Un ojo
Hay, donde vuelvas la vista, una armonía destemplada, una paz armada hasta los dientes, hay un sosiego tenso
La capital eléctrica es hoy una ciudad anhelante y quieta. Exhalan ansiedad los bloques de viviendas, las alcantarillas, los semáforos, las iglesias, los grandes almacenes. Las pequeñas tiendas de proximidad que aún no han cerrado respiran por la puerta con las dificultades propias de un ataque de angustia.
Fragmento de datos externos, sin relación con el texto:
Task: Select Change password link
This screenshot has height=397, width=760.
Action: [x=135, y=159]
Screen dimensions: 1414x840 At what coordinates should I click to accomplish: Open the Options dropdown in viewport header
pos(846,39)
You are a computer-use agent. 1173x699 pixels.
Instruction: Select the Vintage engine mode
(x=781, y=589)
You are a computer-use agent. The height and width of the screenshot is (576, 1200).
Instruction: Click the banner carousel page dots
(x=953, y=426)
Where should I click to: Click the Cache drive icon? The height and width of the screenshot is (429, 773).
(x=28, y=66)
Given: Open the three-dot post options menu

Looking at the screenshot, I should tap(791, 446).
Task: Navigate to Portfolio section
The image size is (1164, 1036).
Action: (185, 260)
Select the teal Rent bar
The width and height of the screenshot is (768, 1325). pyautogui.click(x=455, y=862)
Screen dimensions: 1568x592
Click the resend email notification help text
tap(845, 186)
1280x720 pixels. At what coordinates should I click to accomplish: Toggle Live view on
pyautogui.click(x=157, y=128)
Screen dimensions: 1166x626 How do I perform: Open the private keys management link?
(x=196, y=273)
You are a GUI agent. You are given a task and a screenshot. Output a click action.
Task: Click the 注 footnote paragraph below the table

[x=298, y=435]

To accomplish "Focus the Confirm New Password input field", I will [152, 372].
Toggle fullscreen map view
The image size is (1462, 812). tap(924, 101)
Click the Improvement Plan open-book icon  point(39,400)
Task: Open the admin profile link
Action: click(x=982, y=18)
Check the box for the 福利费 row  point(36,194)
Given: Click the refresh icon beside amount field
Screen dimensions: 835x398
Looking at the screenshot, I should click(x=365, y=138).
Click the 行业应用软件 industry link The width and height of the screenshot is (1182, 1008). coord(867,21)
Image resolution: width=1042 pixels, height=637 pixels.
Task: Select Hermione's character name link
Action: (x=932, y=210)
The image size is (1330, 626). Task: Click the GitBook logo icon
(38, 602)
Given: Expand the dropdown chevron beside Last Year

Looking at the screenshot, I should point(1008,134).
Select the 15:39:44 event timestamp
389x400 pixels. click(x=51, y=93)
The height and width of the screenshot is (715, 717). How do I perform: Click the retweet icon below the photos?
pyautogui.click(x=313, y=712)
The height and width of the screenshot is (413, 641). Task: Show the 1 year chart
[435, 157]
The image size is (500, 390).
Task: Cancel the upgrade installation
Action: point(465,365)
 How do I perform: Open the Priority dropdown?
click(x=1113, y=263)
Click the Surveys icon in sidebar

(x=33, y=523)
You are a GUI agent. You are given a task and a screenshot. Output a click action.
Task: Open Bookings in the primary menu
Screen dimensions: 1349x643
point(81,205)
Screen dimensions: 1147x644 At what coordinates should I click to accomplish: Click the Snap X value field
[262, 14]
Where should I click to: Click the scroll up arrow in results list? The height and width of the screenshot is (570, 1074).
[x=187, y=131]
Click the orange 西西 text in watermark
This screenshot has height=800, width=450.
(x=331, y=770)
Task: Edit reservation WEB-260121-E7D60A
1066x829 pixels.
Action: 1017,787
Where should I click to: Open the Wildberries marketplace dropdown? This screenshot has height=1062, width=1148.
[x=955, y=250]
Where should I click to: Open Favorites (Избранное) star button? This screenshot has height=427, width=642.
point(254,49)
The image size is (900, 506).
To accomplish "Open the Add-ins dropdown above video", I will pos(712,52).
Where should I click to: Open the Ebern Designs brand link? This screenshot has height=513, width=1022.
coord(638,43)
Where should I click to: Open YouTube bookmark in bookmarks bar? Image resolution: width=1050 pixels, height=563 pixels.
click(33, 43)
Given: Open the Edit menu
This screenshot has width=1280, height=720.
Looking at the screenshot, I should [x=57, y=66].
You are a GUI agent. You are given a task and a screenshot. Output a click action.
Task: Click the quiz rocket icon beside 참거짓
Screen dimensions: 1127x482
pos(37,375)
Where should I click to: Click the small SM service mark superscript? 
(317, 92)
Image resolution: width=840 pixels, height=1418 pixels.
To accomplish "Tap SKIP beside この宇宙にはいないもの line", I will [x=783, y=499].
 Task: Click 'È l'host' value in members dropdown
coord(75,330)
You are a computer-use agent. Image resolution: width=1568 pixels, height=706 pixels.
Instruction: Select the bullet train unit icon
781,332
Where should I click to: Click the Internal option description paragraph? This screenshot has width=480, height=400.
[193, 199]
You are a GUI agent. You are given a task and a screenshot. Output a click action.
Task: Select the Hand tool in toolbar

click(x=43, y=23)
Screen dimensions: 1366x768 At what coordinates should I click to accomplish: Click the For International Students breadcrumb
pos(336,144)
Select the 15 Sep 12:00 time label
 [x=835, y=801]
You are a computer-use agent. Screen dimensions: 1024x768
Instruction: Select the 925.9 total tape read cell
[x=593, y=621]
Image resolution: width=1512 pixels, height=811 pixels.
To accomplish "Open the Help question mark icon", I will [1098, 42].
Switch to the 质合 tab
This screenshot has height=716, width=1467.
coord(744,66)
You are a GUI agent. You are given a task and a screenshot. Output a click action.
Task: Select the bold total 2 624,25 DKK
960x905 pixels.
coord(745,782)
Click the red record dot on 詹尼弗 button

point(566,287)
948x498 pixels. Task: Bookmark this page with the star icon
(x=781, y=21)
Los edificios vacíos de oficinas tienen un nudo en el pecho, tienen un bulto, tienen un bolo histérico, según la terminología psiquiátrica, que se desplaza caprichosamente a la garganta para provocarles sensación de ahogo, dificultades para tragar saliva y dolor de cabeza. Los expedientes de los despachos de abogados se agitan en el interior de las carpetas como el mercurio en los termómetros. Al afeitarte, la nariz y los ojos se desplazan en el interior de la cara, porque también el azogue de detrás del espejo, que está nervioso, tiembla.
Hay, donde vuelvas la vista, una armonía destemplada, una paz armada hasta los dientes, hay un sosiego tenso. Ayer, al asomarte a la ventana del cuarto de baño, que da al patio, coincidiste con el joven de 12 o 13 años de la casa de enfrente. Consumido por el encierro, se llevó los dedos índice y corazón de la mano izquierda a los labios, solicitándote de ese modo un cigarrillo. Aunque hace años que no fumas, conservas en el botiquín, junto a las medicinas caducadas, un paquete de Marlboro que exhaló, al abrirlo, un suspiro de alivio. Le tiraste un par de cigarrillos envueltos en un trozo de papel higiénico junto a un tubo agonizante de pasta de dientes que proporcionó peso al conjunto.
Abandonaste luego al muchacho con su cigarrillo onanista y revisaste el mecanismo de la cisterna, que ha vuelto a gotear con la tristeza del que llora por un solo ojo.